3. Why we collect it (legal basis)

We process your data based on the following legal grounds under the GDPR:

  • Contract performance (Art. 6(1)(b)): Processing necessary to provide the 425 Scheduler service, including account creation, session management, invoicing, and client portal access.
  • Legitimate interest (Art. 6(1)(f)): Platform security, fraud prevention, service improvement, and internal analytics. We balance these interests against your rights and freedoms.
  • Legal obligation (Art. 6(1)(c)): Retention of financial records for tax compliance, and responding to legal requests from competent authorities.

4. Who we share your data with

We share your data only with the following processors, all of which have appropriate data processing agreements in place:

  • Stripe(payment processing) — Stripe, Inc. processes payment information. Stripe's privacy policy applies to card details. EU data processing agreement in place.
  • Supabase(database and authentication) — Hosted in the EU region (West Europe). Data processing agreement in place.
  • Vercel(application hosting) — US-based company. EU Standard Contractual Clauses in place for data transfers.
  • Resend(transactional email) — Used to send invoices, reminders, and notifications. Data processing agreement in place.

We do not sell your personal data. We do not share your data with advertisers or analytics companies. We do not use your data for profiling or automated decision-making.

5. Data retention

  • Active accounts: Your data is retained for as long as your subscription is active.
  • Cancelled accounts: After cancellation, your data is retained for 12 months to allow you to reactivate your account.
  • After 12 months: Personal data is deleted. Anonymised records may be retained for accounting and legal compliance.
  • Waitlist data: Retained until you are invited or request deletion.

6. Your rights

Under GDPR Articles 15–22, you have the following rights:

  • Right of access — Request a copy of the personal data we hold about you.
  • Right to rectification — Request correction of inaccurate personal data.
  • Right to erasure — Request deletion of your personal data (“right to be forgotten”). You can request account deletion via your account settings or by emailing us.
  • Right to data portability — Request your data in a structured, commonly used format.
  • Right to object — Object to processing based on legitimate interest.
  • Right to restrict processing — Request that we limit how we use your data.
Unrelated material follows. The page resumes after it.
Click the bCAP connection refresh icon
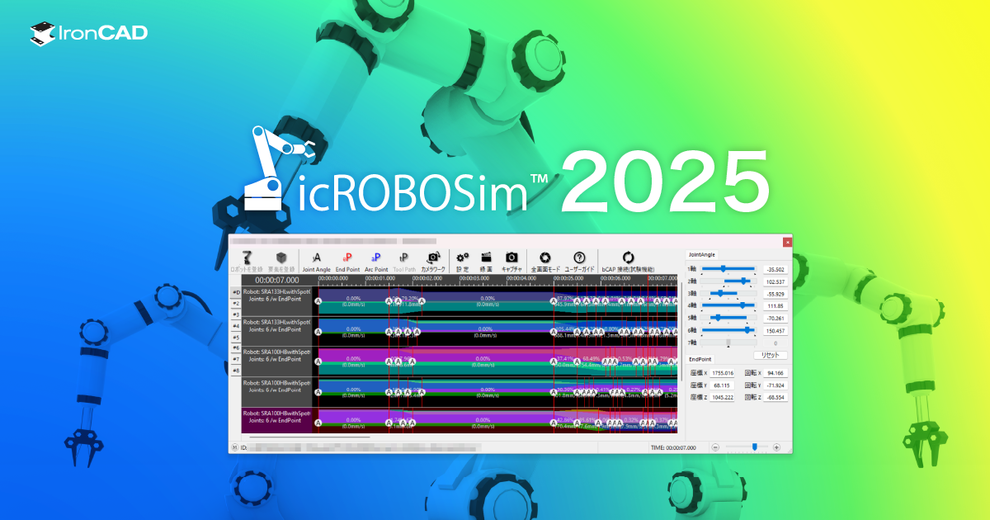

To exercise any of these rights, contact us at privacy@scheduler.t425g.com. We will respond within 30 days.

7. International data transfers

Some of your data may be processed outside the European Economic Area (EEA), specifically by Vercel (United States). We ensure adequate protection through EU Standard Contractual Clauses (SCCs) as approved by the European Commission.

8. Security

We implement appropriate technical and organisational measures to protect your data, including:

  • Encryption in transit via TLS for all connections
  • Row-level security (RLS) in our database to isolate data between users
  • We never store payment card details — all payment data is handled by Stripe
  • Regular security reviews of our infrastructure
  • Access to personal data is limited to authorised personnel

9. Cookies

We use only essential cookies required for authentication. We do not use tracking cookies, advertising cookies, or third-party analytics. See our Cookie Policy for details.

10. Complaints

If you believe we have not handled your personal data correctly, you have the right to lodge a complaint with the Dutch Data Protection Authority (Autoriteit Persoonsgegevens) at autoriteitpersoonsgegevens.nl.

11. Changes to this policy

We may update this Privacy Policy from time to time. We will notify you of significant changes via email or in-app notification at least 30 days before they take effect.